Laura und Noèl starben bei Tesla-Unfall: Jugendrichterin verkündet Urteil gegen den Fahrer

Die Freunde Laura Franke (18) und Noèl-Maurice Philipp-Milde (18) aus Beelitz sind am 16. August 2022 auf der L73 zwischen Dobbrikow und Hennickendorf tödlich verunglückt. Auf dem Friedhof in Beelitz haben sie ihre letzte Ruhe in einem gemeinsamen Grab gefunden.
Die Freunde Laura Franke (18) und Noèl-Maurice Philipp-Milde (18) aus Beelitz sind am 16. August 2022 auf der L73 zwischen Dobbrikow und Hennickendorf tödlich verunglückt. Auf dem Friedhof in Beelitz haben sie ihre letzte Ruhe in einem gemeinsamen Grab gefunden.
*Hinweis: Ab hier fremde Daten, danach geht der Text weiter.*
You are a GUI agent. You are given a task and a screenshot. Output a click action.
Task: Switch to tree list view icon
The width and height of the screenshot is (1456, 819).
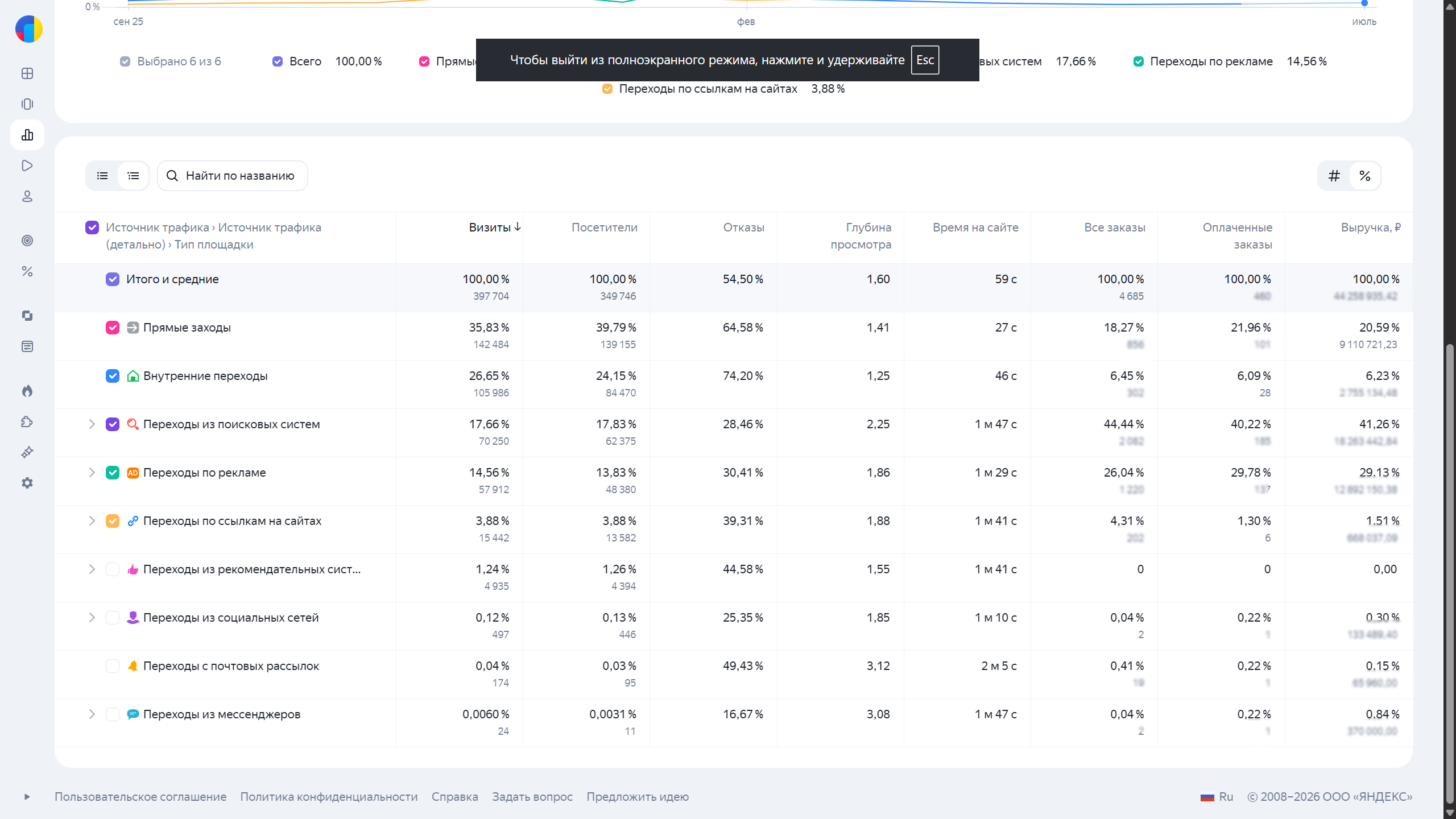(133, 176)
Potsdam. Das Amtsgericht Potsdam hat den jungen Mann, der im Sommer 2022 den Tod seiner beiden besten Freunde Laura Katharina Franke und Noèl-Maurice Philipp-Milde aus Beelitz (Potsdam-Mittelmark) verursacht hat, der fahrlässigen Tötung in Tateinheit mit fahrlässiger Körperverletzung für schuldig befunden und nach Jugendstrafrecht verwarnt. Der Angeklagte hatte am Steuer eines Tesla Model S gesessen – der voll besetzte Wagen verunglückte auf der L73 zwischen Dobbrikow und Hennickendorf (Teltow-Fläming).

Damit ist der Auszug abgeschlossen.